Depois, naturalmente, há grandes infecções que nos sobrevêm – gripes, febres, coisas que matam pessoas aos milhares. Coisas correspondentes também podem sobrevir à vida conjugal – tentações, problemas, tribulações, que provarão o casamento até os últimos limites.

Que fazemos quanto a estas coisas? Mais uma vez, que é que você faz com o seu corpo quando você pega esse tipo de enfermidade, quando sofre aquele ataque de gripe, com temperatura devastadora? A resposta é que você se mete na cama, com uma garrafa ou bolsa de água quente, sujeita-se a uma dieta apropriada, e assim por diante. Você faz tudo que pode para tratar da febre e ajudar seu corpo a resistir. “Assim devem os maridos amar a suas próprias mulheres como a seus próprios corpos.” Se houver alguma tentação ou ansiedade ou problema peculiar, excepcional, alguma coisa que prove ao máximo a sua mulher, então, digo eu, o marido deve deixar seus interesses pessoais para proteger sua esposa, ajudá-la e apoiá-la. Ela é o “vaso mais fraco”.

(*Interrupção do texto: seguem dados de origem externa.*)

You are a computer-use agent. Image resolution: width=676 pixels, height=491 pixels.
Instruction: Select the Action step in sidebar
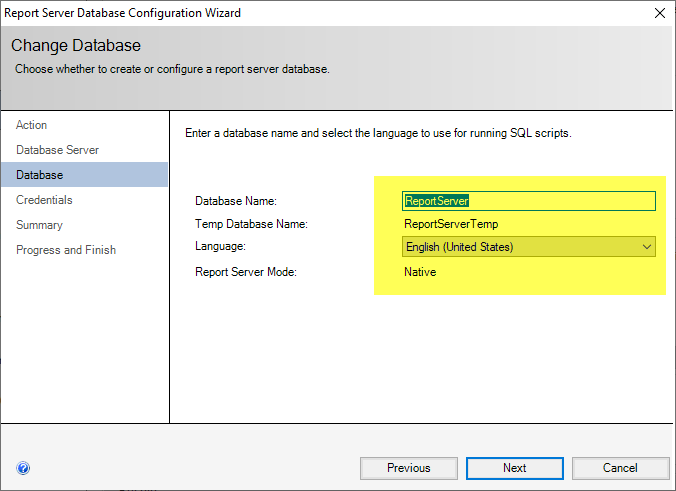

Isso nos leva ao último ponto. Você procura proteger o seu corpo das infecções, submetendo-se a várias inoculações. Aplique isso tudo ao estado matrimonial. Faça tudo que puder para estruturar a resistência da sua mulher, a fim de prepará-la para enfrentar os males da vida. Cabe a você estruturá-la. Não faça tudo você mesmo, vamos dizer; mas edifique-a, estruture-a de modo que ela venha a ser capaz de agir também; de maneira que, se você for levado pela morte, ela não fique sem eira nem beira. Temos que pensar em todas estas coisas, e minuciosamente, como fazemos com os cuidados com o corpo. E se sobrevier a doença, cuide dela de maneira fora do comum, dê-lhe medicamentos apropriados, altere o seu programa para fazer aquelas coisas incomuns que promoverão e produzirão o restabelecimento da saúde, do vigor e da felicidade.

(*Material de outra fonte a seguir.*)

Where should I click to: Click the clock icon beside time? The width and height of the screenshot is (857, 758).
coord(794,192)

Paramos por aqui. Todavia aí estivemos examinando um grande princípio que é da maior importância. O homem tem que amar sua esposa “como” – porque ela é – seu próprio corpo. “Porque nunca ninguém aborreceu a sua própria carne; antes a alimenta e sustenta” (ou “cuida dela”), “como também o Senhor à igreja.” “Vós, maridos, amai vossas mulheres, como também Cristo amou a igreja.”

Fonte: D. M. Lloyd Jones, Vida no Espírito: no casamento, no lar e no trabalho. Exposição de Efésios 5:18 a 6:9. Editora PES. Págs. 165-175.